Gov. Scott Walker and lawmakers of both parties say the state should be doing more, with much debate centered on proposals to boost companies poised for rapid growth.
The idea is for the state to use millions of dollars to "seed" venture capital funds -- pools of money that are invested in young firms with high growth potential. But legislation has been bogged down by a debate over whether or not to use state certificated capital companies, or CAPCOs, to handle the investments.
A previous $50 million program, which ran from 1999 through 2008, used three out-of-state CAPCO firms and had disappointing results. A Journal Sentinel analysis determined it resulted in the creation of only 202 new jobs at a cost of $247,000 per job. The Feb. 12, 2012 story said the program was the result of poorly drafted legislation and had minimal state oversight.

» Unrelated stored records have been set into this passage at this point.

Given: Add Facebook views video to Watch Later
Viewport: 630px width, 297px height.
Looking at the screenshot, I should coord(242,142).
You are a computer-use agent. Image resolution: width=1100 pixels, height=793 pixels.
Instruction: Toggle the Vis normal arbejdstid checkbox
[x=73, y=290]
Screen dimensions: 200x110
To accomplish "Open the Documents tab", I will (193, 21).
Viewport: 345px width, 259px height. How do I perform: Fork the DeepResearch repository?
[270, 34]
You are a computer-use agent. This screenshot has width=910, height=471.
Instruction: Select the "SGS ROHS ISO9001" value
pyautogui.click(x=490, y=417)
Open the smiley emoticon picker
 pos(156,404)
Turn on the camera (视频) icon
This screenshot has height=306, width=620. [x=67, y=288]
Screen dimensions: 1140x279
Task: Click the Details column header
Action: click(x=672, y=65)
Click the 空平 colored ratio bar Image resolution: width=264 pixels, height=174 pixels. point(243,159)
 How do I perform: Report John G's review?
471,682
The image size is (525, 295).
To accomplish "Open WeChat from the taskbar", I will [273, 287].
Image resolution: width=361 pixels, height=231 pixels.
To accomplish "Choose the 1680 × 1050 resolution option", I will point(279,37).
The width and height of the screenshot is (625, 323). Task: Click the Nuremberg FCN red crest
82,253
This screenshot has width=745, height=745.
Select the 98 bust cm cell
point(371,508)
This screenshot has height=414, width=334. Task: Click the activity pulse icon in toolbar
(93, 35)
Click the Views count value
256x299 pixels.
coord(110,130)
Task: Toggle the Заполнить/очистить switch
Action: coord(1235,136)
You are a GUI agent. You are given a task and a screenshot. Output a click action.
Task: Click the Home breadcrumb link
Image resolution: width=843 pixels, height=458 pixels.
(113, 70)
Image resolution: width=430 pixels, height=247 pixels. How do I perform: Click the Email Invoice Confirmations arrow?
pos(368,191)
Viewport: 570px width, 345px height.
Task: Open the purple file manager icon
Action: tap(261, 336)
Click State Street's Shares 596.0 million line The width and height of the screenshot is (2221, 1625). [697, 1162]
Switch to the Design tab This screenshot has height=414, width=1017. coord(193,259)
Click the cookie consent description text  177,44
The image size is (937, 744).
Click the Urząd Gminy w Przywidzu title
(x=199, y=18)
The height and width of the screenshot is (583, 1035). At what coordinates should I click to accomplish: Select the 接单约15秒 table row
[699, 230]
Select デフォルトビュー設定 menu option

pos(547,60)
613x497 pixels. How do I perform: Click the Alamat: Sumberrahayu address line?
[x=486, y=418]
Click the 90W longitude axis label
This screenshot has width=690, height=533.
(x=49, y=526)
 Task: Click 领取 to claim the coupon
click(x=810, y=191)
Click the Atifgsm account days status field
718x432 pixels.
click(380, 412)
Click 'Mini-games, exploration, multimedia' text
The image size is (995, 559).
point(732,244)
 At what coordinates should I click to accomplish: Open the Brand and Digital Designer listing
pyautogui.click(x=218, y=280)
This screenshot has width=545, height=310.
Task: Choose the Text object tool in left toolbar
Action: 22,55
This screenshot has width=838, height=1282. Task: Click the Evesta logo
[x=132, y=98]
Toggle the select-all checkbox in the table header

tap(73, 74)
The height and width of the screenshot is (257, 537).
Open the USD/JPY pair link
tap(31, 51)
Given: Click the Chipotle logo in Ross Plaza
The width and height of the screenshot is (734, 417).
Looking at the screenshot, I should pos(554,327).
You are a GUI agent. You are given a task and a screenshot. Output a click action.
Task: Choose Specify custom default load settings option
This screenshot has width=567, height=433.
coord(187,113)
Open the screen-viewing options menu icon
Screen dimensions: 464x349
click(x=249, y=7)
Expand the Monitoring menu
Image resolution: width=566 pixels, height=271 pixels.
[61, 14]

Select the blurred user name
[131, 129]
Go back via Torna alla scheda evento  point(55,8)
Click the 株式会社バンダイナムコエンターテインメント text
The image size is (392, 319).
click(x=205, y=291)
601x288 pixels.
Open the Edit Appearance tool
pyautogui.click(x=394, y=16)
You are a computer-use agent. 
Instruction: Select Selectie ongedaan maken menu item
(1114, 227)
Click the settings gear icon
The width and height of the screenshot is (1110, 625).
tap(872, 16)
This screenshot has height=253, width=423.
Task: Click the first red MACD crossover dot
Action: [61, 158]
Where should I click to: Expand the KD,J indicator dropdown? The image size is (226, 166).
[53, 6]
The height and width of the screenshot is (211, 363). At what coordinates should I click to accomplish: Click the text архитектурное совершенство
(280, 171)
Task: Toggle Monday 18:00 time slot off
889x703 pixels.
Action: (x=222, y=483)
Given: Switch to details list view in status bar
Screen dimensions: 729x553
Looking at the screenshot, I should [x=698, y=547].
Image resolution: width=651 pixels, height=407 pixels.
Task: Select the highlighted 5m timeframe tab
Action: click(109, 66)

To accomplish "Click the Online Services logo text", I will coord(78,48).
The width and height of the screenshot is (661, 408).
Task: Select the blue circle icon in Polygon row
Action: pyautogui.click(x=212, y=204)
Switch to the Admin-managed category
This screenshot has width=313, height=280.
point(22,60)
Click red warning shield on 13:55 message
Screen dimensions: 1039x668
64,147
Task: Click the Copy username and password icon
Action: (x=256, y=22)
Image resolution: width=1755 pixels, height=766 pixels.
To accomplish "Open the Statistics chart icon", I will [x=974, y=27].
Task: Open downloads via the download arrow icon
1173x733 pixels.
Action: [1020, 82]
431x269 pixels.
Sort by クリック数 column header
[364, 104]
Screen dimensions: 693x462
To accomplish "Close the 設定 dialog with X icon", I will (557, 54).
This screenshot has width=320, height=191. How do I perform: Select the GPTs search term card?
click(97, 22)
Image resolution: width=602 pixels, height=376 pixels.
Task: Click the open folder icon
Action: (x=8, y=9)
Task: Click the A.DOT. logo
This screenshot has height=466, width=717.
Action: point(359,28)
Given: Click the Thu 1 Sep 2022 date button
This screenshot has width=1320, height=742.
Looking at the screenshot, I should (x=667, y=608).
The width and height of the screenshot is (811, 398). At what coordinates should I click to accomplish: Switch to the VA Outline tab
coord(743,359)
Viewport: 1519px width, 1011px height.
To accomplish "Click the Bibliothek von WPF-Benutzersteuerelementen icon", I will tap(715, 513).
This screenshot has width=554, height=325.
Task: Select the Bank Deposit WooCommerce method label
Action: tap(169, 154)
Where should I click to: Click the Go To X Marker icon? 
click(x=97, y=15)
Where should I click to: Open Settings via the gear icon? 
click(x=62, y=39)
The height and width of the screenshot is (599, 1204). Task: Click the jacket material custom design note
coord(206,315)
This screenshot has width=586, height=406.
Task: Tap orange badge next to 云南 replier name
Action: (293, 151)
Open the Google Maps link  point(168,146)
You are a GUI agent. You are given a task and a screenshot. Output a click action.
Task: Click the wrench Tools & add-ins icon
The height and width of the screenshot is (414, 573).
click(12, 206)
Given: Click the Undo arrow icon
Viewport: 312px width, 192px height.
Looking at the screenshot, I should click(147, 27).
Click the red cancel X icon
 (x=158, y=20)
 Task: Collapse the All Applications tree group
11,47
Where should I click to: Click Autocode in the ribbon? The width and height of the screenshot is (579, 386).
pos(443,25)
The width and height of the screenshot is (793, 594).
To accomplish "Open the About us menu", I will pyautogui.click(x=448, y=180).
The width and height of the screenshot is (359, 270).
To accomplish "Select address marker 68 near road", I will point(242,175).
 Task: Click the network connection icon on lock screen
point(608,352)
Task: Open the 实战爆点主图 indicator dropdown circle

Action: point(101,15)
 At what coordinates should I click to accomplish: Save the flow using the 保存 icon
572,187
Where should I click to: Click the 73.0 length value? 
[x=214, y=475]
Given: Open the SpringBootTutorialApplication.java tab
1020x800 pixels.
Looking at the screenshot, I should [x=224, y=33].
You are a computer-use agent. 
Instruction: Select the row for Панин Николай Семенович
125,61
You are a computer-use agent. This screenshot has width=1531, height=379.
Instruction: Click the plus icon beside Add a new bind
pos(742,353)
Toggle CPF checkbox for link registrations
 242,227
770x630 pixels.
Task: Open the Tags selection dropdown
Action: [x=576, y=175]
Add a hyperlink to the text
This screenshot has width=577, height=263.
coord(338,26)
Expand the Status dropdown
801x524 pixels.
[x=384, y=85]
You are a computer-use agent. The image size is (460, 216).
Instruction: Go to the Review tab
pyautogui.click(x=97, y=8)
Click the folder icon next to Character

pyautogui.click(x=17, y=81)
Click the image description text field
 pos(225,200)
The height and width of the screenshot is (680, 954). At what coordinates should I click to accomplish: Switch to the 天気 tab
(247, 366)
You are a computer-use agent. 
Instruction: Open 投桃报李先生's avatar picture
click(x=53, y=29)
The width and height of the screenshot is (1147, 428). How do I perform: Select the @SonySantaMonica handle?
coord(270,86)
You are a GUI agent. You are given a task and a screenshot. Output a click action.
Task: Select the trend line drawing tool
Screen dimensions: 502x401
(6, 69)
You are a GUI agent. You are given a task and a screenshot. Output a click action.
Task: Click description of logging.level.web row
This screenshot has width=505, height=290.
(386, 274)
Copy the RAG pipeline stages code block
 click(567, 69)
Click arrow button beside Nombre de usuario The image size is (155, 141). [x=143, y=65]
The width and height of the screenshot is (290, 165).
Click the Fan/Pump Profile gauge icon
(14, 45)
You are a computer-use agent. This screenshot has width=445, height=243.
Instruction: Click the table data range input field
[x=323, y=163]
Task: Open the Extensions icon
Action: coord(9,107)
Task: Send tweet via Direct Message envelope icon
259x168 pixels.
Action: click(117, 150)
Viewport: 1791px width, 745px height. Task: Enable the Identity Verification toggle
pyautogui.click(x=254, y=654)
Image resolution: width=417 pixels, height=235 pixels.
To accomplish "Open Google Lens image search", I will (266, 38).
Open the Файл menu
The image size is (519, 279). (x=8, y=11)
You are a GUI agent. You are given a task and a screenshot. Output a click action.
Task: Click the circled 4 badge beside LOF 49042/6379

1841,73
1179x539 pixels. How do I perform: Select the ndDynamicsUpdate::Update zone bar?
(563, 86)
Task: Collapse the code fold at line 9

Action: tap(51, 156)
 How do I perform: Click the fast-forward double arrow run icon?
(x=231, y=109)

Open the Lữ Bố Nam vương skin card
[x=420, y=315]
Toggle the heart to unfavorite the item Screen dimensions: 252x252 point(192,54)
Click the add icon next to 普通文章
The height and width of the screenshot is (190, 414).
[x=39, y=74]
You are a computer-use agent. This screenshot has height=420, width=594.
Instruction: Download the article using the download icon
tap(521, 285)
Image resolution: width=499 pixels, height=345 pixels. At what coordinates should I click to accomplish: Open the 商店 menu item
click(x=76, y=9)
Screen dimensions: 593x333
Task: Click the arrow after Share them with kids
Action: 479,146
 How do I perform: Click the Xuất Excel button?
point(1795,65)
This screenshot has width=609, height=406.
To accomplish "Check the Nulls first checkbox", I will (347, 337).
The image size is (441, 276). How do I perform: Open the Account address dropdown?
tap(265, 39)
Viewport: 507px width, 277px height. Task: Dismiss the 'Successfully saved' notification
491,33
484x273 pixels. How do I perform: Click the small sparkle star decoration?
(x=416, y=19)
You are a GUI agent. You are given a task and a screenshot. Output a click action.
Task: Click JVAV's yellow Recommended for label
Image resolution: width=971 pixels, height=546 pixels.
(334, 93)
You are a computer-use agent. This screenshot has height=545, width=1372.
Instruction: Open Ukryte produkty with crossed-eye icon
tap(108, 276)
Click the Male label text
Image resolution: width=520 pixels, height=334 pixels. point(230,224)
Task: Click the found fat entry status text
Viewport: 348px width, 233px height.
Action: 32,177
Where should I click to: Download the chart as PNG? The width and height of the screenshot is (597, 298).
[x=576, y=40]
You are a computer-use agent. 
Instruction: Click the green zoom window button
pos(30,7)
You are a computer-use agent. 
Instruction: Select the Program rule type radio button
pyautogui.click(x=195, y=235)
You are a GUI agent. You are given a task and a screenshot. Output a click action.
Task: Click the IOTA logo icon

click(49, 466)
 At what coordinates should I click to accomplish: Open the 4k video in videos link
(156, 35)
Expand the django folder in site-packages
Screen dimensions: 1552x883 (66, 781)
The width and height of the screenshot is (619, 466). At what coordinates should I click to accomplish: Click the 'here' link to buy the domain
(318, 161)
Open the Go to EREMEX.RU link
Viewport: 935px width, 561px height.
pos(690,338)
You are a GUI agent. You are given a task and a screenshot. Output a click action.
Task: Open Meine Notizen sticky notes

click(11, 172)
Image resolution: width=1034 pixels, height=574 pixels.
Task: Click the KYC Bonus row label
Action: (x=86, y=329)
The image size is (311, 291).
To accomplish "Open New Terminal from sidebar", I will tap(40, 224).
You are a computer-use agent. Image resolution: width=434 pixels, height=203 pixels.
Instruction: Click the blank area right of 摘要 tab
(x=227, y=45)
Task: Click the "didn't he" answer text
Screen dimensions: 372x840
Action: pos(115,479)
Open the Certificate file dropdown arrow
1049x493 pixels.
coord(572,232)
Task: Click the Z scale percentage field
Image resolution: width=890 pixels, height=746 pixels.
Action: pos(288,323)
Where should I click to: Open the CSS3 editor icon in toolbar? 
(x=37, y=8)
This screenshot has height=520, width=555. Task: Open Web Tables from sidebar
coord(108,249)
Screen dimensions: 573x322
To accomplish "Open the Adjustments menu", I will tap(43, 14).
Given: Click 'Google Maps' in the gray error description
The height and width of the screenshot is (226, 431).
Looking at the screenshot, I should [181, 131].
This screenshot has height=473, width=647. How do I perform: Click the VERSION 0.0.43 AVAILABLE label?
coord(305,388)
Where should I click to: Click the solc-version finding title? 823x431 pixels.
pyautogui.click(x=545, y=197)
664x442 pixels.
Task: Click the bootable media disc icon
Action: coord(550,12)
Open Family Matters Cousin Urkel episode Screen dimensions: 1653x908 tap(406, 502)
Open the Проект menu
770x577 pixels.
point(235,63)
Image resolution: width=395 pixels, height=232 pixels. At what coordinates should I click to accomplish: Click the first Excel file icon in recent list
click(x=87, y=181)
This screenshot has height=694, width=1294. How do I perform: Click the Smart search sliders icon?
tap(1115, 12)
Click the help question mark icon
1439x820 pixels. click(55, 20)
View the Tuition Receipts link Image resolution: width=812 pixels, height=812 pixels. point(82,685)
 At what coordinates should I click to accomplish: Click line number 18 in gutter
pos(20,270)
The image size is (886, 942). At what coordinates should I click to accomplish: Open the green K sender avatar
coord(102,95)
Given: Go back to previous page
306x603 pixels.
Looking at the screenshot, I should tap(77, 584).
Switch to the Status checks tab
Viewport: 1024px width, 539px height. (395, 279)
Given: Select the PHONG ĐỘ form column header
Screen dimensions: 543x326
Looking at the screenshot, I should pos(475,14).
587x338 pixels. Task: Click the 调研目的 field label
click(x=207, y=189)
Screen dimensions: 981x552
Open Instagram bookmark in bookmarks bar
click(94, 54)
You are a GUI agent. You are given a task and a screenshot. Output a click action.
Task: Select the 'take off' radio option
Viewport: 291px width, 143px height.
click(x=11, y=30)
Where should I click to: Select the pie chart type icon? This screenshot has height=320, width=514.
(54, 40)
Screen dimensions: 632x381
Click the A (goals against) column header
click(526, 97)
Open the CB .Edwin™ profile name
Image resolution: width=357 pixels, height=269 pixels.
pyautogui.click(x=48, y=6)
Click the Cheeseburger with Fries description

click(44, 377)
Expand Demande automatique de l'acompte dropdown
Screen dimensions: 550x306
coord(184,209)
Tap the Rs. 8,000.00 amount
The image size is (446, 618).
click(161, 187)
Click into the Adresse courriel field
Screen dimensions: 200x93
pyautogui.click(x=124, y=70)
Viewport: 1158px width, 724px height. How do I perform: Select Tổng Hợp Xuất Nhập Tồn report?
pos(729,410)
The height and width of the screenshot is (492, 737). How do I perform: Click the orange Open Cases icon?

The headline: "State spent millions for 202 jobs."
Facing a near-certain recall election, Walker that day used his Twitter account to highlight the story as a failure of the previous administration, that of Democrat Jim Doyle. (Other tweets included the fact he stopped for ham and rolls after church.)
His tweet: "Headline ‘State spends millions for 202 jobs’, missed rest of sentence:, ‘under program approved by Gov Doyle.’"
In other words, the poor performing program was created under Doyle. And that’s where the blame should fall, Walker says.
Did Doyle approve the plan?
The legislation creating the program was introduced in 1997 and passed and signed into law the following year -- not by Democrat Doyle, but by then-Gov. Tommy Thompson, a fellow Republican now running for a U.S. Senate vacancy.
Doyle didn’t take office until 2003, five years after the CAPCO bill was signed.
Indeed, the proposal had bipartisan support. It was authored by Democratic state Sen. Gwen Moore, now a congresswoman from Milwaukee. Among the 89 members of the state Assembly who voted in favor of the bill March 25, 1998: Walker himself.
Walker’s tweet gained a broader audience the following day. WTMJ radio talk show host Charlie Sykes picked up on the topic and in a three minute segment linked Doyle to the CAPCO program five times. He called it "a Jim Doyle idea," and said the program was "one of Jim Doyle’s signature venture capital bills."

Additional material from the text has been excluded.